Input records:

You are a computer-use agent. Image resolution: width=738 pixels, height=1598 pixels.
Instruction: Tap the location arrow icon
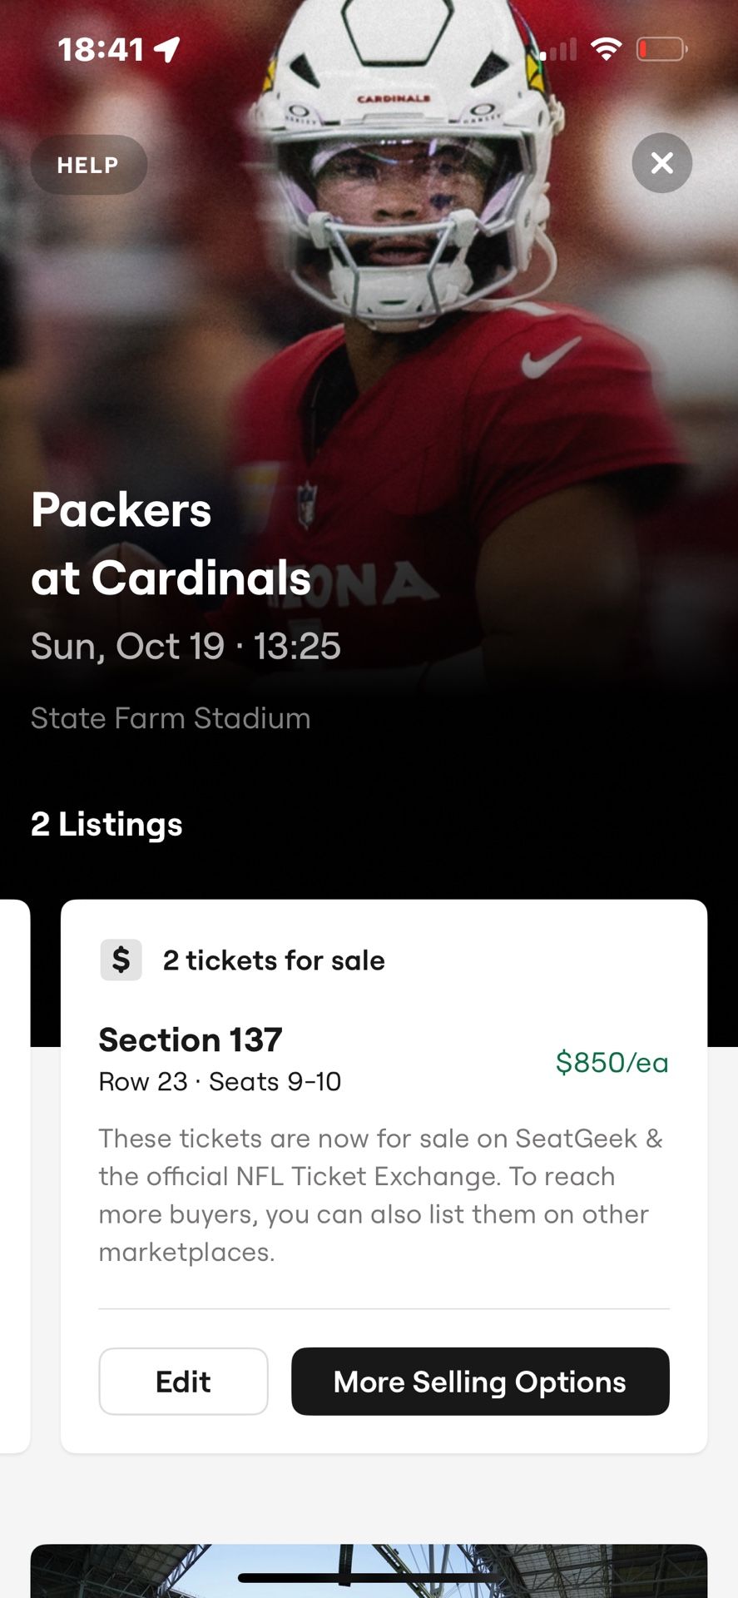(x=167, y=50)
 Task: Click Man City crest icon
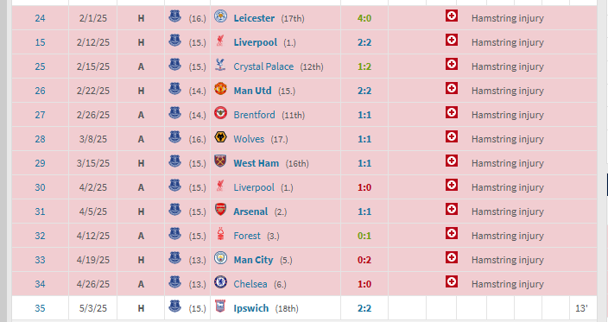pos(220,258)
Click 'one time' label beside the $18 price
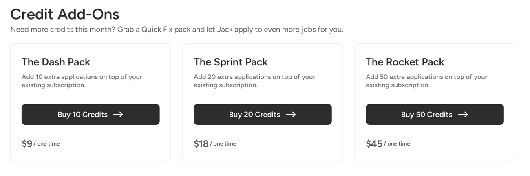530x176 pixels. 225,144
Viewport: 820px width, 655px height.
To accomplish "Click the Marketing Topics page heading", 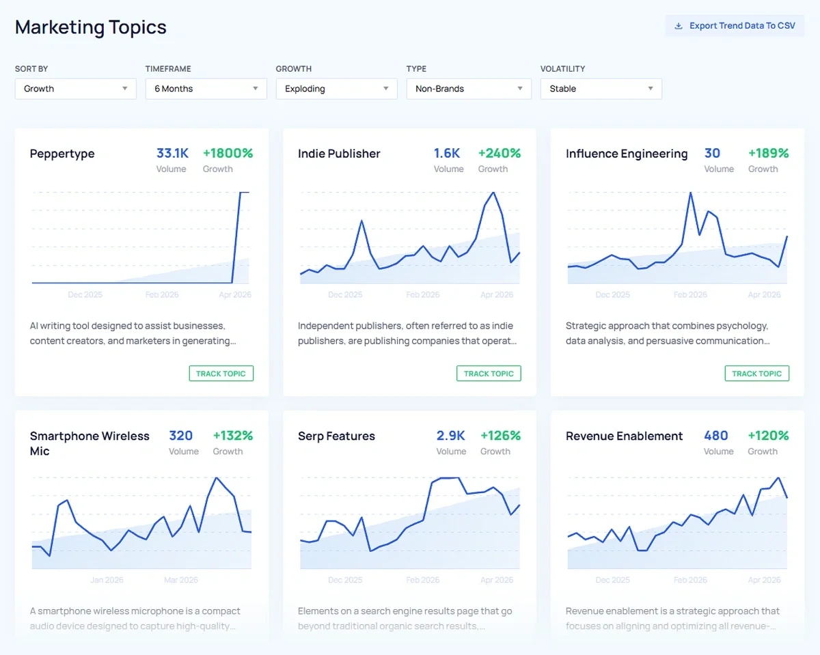I will [91, 27].
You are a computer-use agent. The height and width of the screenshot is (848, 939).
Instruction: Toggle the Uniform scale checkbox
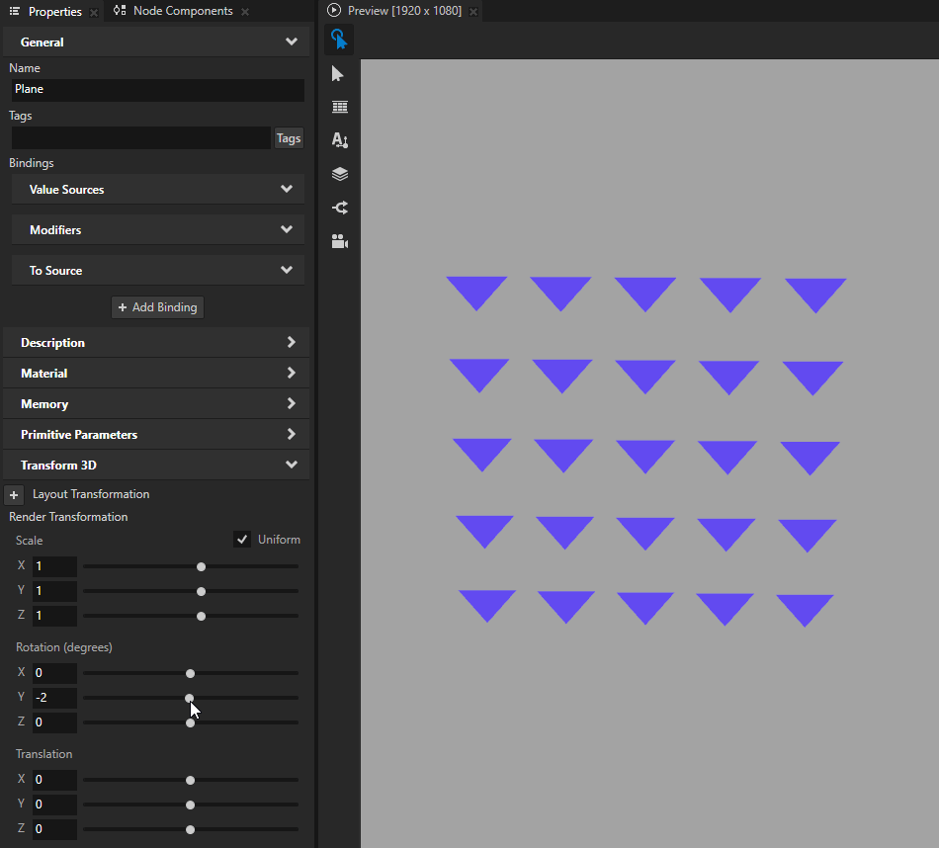[242, 539]
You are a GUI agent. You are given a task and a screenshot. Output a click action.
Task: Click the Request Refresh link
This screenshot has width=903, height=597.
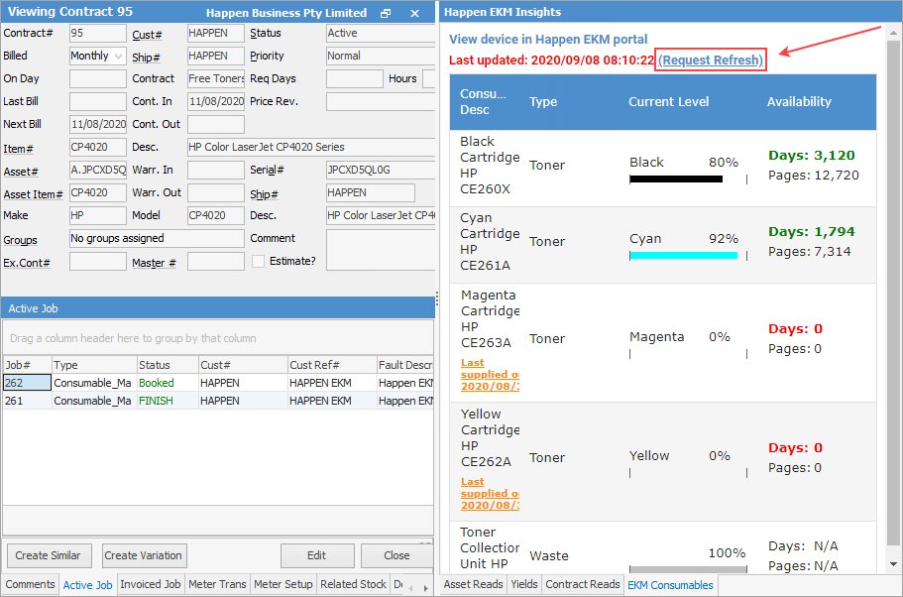click(x=711, y=60)
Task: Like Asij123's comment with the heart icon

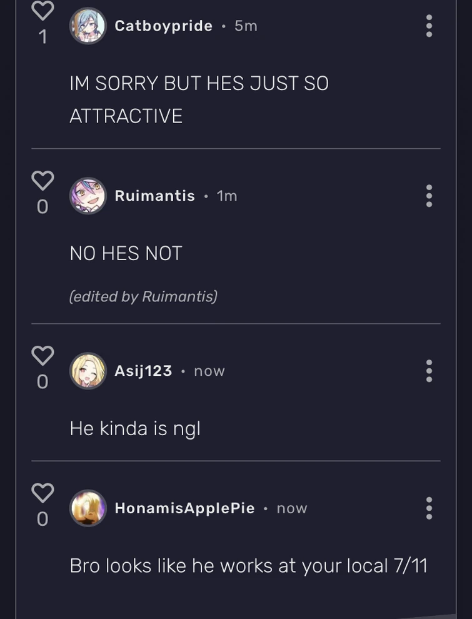Action: click(43, 355)
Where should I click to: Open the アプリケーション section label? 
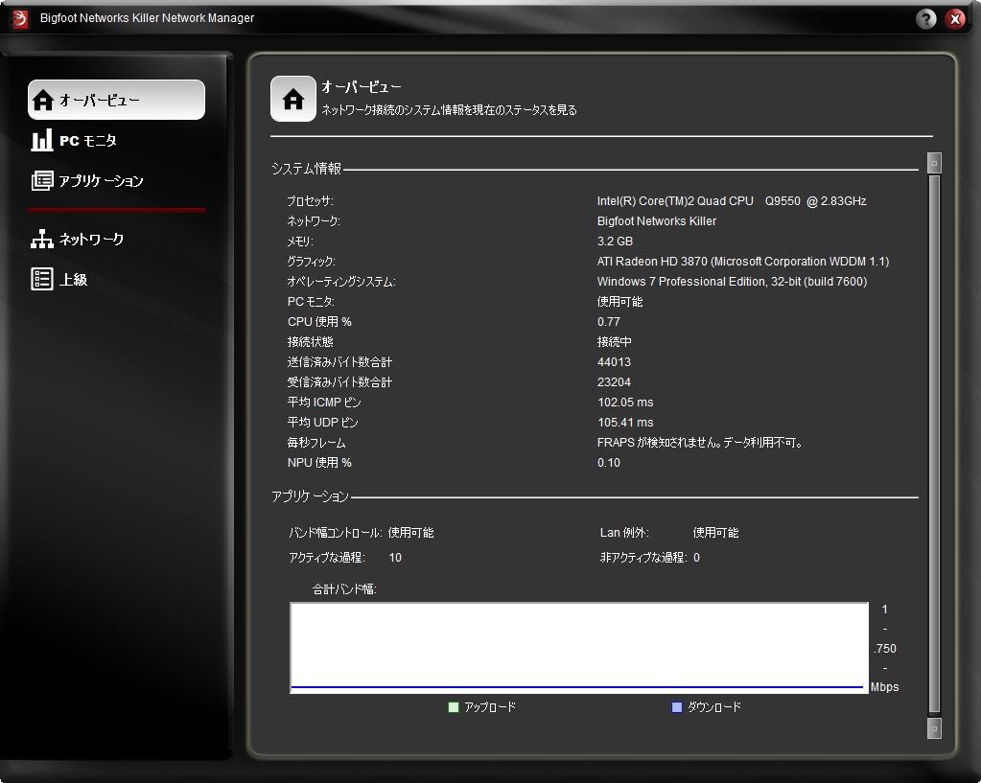(101, 181)
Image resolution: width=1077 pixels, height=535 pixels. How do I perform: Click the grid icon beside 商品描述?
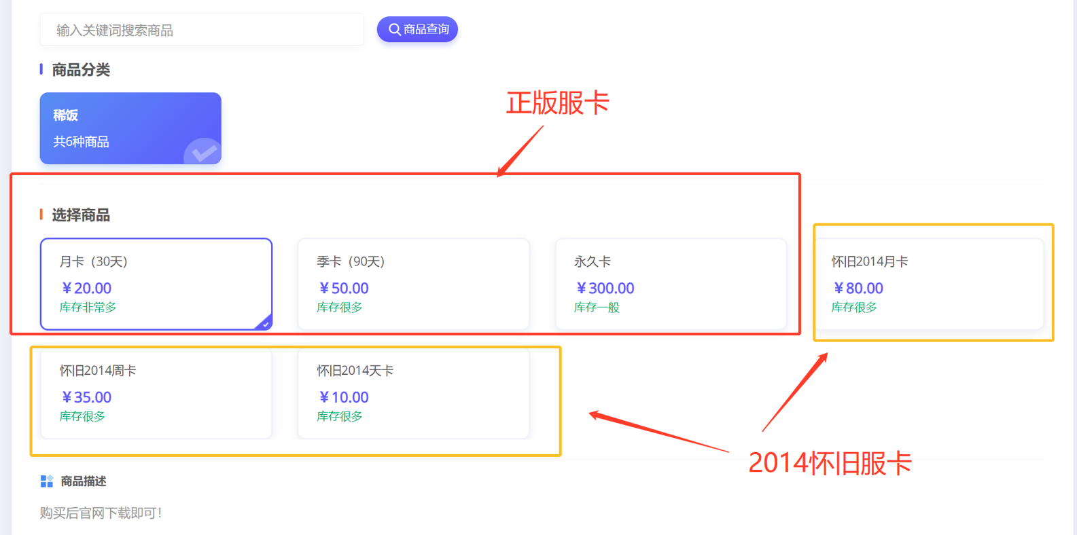click(46, 481)
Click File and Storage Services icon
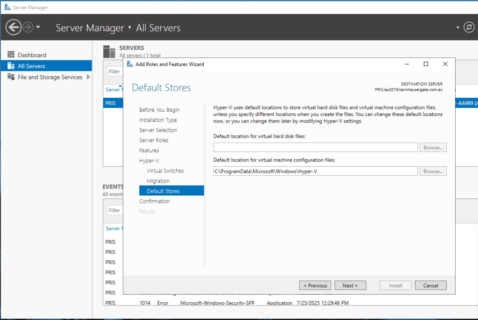The width and height of the screenshot is (478, 320). coord(11,77)

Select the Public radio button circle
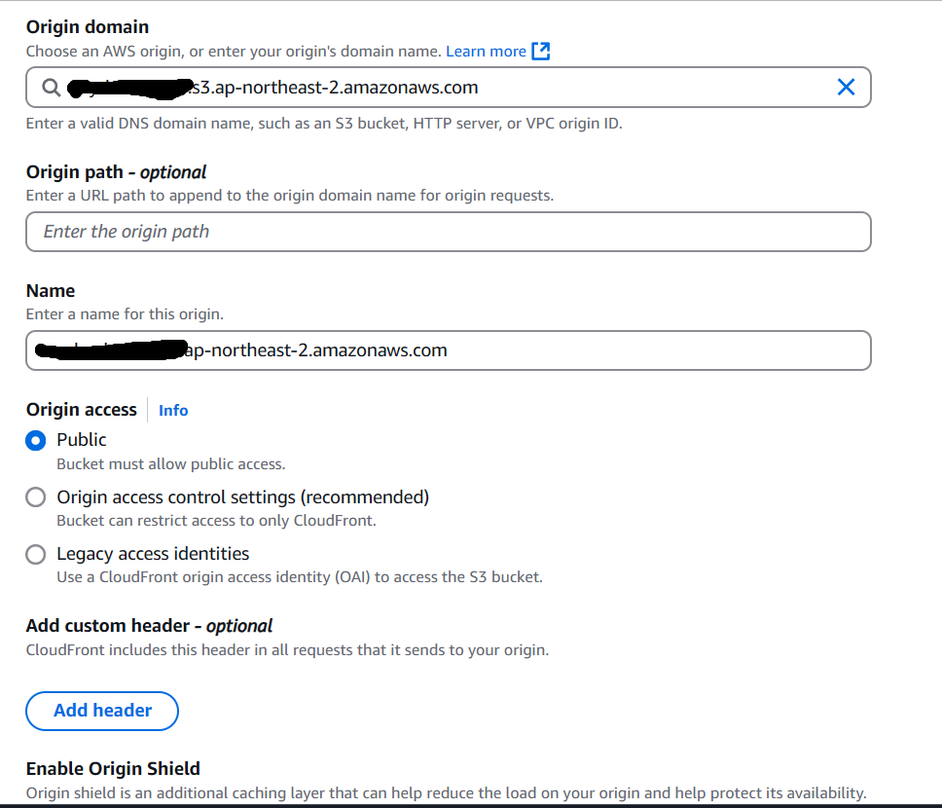point(35,440)
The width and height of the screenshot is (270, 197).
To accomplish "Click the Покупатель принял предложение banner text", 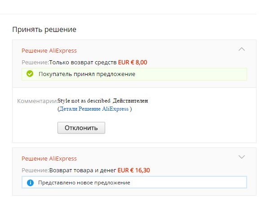I will pyautogui.click(x=87, y=74).
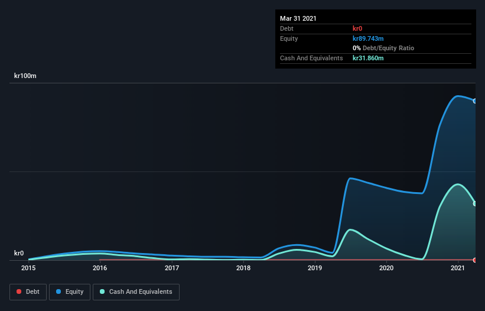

Directions: In the material above, find the lines that contain "computer" and show them.

The completed task:
You are a computer-use agent. Image resolution: width=738 pixels, height=1598 pixels.
You are a computer-use agent. The height and width of the screenshot is (848, 939).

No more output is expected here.